Take the data below and copy exactly the lines starting at the one with "Task: Close the SFTP-192.168.130.102 tab" and finishing at the one with "Given: Open the three-dot See more menu", both included.
☆ ☆ ☆ ☆ ☆
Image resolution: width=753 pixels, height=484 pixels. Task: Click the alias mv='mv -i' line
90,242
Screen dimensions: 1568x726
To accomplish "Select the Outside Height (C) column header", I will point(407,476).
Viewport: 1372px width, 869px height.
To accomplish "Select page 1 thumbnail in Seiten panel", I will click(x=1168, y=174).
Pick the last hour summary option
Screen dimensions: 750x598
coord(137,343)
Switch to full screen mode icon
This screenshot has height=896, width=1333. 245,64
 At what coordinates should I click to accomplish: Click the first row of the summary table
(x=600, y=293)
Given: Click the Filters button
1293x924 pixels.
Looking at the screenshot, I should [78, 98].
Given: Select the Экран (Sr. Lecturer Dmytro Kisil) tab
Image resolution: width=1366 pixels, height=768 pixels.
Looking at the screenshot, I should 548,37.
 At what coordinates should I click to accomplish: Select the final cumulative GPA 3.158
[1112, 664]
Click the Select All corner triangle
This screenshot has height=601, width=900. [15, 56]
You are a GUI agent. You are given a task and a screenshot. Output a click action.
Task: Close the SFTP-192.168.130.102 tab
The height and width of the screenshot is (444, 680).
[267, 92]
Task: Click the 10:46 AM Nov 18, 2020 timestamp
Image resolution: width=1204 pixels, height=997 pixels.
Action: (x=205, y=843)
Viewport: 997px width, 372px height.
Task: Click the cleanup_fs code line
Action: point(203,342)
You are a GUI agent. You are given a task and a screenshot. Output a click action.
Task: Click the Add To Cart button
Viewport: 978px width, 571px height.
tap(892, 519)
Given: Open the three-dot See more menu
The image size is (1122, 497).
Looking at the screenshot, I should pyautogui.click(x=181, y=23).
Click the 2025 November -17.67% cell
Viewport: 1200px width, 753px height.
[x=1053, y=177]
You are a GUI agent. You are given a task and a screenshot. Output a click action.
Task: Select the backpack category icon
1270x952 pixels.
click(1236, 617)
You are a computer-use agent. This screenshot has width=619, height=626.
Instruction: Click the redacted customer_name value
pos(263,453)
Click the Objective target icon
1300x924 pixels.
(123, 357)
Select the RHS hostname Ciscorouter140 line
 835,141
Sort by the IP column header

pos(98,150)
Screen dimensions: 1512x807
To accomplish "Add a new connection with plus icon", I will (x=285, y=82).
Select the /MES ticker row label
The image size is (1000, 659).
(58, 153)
☆ ☆ ☆ ☆ ☆
> WRITTEN ANSWER:
Task: Close the SFTP-192.168.130.102 tab
The height and width of the screenshot is (444, 680).
[267, 92]
Task: Click the 10:46 AM Nov 18, 2020 timestamp
Image resolution: width=1204 pixels, height=997 pixels.
Action: (x=205, y=843)
Viewport: 997px width, 372px height.
Task: Click the cleanup_fs code line
Action: point(203,342)
You are a GUI agent. You are given a task and a screenshot. Output a click action.
Task: Click the Add To Cart button
Viewport: 978px width, 571px height.
tap(892, 519)
Given: Open the three-dot See more menu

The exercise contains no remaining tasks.